Reality is reality and one of the things that I find myself saying over and over again - both to myself and to my clients - is:
"Don't fight reality... reality will always win!"
So, how do we change this?
Well, the answer lies in acceptance:
- accepting that we are far from perfect (and that includes all of us)
- accepting that things are not as we think they should be
- accepting that things are just as they are.
Acceptance makes for a much happier and a far more peaceful life!
Yes, you may say: “That’s all very well. I get it. We can’t change anything in the present. I also get it that we can change some things in the future. I can also see that life would be a lot easier if we could just accept things, but it’s not that easy to just accept things as they are!”
And, you’d be quite right!
Part of the reason for this is that we are genetically designed to resist unpleasantness.
We want things to be secure, safe and pleasant but the problem is that only a part of life is like that.
Coming to terms with life - as it really is - helps enormously and we can learn to do this bit-by-bit.
The more we learn to accept life, the more peaceful we will be.
We also have to be careful that we don't buy into the reality-resisting stories in our head. “Why is the wind blowing again? I just can’t take the wind. It makes me irritable. I want stillness. That’s just how I am. This wind is ridiculous!”

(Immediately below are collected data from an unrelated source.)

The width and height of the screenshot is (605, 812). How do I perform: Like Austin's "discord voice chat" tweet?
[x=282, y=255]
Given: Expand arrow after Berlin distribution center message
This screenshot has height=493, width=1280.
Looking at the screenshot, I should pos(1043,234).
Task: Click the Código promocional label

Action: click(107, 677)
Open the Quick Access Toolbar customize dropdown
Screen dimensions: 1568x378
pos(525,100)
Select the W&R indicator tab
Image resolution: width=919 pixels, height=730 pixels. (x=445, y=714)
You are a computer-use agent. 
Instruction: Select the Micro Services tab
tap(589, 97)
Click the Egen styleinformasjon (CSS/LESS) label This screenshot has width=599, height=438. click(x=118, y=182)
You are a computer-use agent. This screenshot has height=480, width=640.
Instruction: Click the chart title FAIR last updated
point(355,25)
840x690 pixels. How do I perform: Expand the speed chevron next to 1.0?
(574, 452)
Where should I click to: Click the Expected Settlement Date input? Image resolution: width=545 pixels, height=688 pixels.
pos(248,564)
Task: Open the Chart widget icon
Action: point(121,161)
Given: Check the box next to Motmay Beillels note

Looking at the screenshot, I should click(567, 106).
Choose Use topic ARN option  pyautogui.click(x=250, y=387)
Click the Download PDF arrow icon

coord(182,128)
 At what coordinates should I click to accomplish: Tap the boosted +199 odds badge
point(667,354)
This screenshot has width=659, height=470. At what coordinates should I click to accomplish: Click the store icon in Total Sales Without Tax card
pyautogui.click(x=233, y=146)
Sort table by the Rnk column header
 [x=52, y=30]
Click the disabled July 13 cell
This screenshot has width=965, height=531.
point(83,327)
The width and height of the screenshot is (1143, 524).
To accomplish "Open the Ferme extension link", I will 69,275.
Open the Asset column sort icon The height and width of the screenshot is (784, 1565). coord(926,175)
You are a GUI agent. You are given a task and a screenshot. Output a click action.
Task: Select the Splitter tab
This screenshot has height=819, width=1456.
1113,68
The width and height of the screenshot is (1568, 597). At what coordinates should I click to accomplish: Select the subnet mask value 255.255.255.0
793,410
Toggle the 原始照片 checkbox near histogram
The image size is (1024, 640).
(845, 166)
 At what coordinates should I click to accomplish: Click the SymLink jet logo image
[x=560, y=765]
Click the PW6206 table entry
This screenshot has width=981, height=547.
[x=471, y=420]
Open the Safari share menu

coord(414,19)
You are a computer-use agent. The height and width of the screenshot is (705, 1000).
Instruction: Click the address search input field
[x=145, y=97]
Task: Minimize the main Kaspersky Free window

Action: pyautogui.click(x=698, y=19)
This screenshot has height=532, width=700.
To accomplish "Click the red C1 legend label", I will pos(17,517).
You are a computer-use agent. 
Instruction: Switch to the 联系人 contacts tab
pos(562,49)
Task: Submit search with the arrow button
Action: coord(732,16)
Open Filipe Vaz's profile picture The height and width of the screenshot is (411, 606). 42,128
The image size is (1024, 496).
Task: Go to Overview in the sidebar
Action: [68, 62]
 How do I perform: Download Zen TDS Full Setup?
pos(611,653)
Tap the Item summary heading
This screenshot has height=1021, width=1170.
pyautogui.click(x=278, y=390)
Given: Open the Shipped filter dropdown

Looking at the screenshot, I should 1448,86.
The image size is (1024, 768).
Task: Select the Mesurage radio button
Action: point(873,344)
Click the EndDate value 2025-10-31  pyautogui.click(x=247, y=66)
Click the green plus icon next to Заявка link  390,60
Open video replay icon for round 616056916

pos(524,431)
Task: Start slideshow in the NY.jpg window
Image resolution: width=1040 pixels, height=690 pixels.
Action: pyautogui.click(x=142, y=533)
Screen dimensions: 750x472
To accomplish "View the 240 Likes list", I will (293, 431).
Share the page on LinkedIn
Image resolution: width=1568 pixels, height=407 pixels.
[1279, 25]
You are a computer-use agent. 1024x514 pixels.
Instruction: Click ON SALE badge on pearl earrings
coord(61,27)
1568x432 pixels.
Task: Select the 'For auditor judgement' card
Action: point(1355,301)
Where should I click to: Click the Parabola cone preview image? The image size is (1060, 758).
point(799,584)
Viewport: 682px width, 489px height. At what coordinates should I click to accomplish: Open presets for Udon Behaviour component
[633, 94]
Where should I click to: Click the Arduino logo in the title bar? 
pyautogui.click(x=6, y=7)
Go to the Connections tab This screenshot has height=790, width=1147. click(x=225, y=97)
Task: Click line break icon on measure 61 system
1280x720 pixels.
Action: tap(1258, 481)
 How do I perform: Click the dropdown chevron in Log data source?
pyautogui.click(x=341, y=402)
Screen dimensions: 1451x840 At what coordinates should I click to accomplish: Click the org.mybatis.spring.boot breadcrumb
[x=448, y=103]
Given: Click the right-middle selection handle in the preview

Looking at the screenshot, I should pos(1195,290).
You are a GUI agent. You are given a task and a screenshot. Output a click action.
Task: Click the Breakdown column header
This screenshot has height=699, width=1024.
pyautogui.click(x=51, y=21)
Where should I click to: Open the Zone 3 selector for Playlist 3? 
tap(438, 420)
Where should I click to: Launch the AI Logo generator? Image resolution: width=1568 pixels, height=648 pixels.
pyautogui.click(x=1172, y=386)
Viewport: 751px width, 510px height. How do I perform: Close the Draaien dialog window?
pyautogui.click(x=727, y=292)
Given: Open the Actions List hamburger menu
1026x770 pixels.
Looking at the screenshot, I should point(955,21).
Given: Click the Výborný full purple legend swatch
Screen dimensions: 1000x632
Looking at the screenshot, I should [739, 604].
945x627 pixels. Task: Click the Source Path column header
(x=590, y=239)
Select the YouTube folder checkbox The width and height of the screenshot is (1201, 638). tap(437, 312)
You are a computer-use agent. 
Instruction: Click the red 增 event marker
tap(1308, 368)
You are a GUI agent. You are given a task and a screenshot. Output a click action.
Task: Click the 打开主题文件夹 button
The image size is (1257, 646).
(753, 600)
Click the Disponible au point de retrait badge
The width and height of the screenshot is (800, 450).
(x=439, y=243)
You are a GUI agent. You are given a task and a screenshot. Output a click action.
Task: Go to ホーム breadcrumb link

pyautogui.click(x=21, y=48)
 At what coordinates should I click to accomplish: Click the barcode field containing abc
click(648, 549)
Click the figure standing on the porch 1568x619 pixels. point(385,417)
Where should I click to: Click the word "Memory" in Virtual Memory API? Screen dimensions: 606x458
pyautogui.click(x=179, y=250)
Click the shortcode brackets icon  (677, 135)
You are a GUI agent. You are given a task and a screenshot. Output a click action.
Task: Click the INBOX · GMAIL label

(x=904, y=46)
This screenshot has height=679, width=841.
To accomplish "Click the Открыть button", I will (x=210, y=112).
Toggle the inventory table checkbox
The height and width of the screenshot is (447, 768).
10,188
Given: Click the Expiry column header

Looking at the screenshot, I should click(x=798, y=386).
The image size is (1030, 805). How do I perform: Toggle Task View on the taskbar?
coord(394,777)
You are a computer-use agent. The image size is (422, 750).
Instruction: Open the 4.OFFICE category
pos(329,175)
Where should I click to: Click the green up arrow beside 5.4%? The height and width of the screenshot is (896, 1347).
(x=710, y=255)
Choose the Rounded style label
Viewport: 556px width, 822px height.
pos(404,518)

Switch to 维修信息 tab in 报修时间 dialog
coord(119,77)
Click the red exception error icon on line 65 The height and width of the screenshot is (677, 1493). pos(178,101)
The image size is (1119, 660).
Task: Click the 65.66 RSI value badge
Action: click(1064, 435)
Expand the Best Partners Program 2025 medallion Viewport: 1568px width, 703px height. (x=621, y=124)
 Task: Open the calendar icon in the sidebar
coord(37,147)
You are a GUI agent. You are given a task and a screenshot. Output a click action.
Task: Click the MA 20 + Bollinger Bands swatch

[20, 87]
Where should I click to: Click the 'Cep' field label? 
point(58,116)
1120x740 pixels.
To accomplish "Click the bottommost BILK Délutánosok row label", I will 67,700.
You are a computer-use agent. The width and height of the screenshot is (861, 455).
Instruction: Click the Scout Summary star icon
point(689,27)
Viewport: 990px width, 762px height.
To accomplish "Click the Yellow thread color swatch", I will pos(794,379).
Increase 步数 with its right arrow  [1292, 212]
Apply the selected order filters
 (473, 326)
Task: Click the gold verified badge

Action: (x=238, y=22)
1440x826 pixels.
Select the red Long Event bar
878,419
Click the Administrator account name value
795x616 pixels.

The alternative to buying into the complaining voice is to get curious and turn inwards - to see the stories that our minds are generating faster than a printing press and to notice the feelings that result.
If we do this we will begin to see how self-defeating it all is. The weather is as the weather is and we might as well accept it. And, if we do - if we really do - we will experience a lightness, even a joy and we might even find ourselves laughing aloud at the sheer insanity of being angry at the weather.